Türkiye ile ticari partnerliğinin önemini rakamlarla ortaya koyduğumuz Avrupa Birliği, Yeşil Mutabakat çerçevesinde karbon emisyonlarını 2030’a kadar yüzde 50 düşürmeyi, 2050’de de sıfır karbona ulaşmayı hedefliyor. Bu kriteri karşılayamayan ithal ürünlerden Sınırda Karbon Vergisi almaya başlamak için ise gün sayıyor. Gelecek yılın başında aralarında tekstilin de bulunduğu pek çok sektörün ürünleri, Sınırda Karbon Vergisi’ne konu olacak. Bu verginin ton başına 40-50 euro arasında olacağı hesaplanıyor. Bu aşamada bir hesap da biz yapalım. Bugün Türkiye’nin tekstil ihracatının kilogram başına birim değeri yaklaşık 5.5 dolar civarında. Bu da karbon kriterlerini karşılayamamış bir ton tekstil ürünü için, Avrupa’ya girişte yüzde 1 oranında Sınırda Karbon Vergisi ödemek demek.

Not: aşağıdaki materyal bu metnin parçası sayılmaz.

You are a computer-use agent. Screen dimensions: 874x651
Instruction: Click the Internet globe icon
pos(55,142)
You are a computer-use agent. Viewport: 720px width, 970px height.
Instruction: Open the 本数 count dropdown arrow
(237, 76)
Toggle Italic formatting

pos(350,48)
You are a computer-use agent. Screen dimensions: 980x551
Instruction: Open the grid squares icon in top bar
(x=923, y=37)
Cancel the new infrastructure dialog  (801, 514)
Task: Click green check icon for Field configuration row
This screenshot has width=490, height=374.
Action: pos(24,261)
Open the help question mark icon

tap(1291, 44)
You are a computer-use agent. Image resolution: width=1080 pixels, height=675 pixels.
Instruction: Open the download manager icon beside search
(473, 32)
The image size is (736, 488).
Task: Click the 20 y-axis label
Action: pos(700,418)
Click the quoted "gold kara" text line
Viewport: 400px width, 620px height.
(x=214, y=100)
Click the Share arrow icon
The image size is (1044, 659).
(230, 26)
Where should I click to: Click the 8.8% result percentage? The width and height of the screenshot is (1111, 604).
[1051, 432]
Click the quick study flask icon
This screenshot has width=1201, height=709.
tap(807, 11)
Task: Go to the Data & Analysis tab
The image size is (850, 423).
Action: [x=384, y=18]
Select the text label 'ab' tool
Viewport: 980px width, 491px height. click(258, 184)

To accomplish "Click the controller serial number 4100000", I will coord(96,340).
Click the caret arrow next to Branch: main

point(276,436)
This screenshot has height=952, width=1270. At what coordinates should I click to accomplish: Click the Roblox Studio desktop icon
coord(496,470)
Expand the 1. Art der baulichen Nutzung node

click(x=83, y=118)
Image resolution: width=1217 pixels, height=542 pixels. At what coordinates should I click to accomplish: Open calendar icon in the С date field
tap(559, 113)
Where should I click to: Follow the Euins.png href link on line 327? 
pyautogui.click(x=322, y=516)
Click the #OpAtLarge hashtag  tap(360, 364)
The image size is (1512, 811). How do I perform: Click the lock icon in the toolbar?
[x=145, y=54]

Uzmanların öngörülerine göre, Türkiye’nin tüm sanayi kollarındaki üretimini, Avrupa Yeşil Mutabakatı’na uygun hale getirmek için 80 milyar euro’luk yatırım yapmalı. Oysa Dünya Bankası’nın, Türkiye’ye bu yatırımlar için vereceği kaynağın sadece 3.1 milyar euro olacağı belirtiliyor. Avrupa Birliği bünyesindeki sanayi tesislerinin Yeşil Mutabakat’a uyum için birlik imkanlarından faydalanarak yapacakları yatırımın büyüklüğü ise 1.1 trilyon euro olarak hesaplanıyor. Rakamlar arasındaki uçurum, haksız rekabetin boyutlarını ortaya koyuyor.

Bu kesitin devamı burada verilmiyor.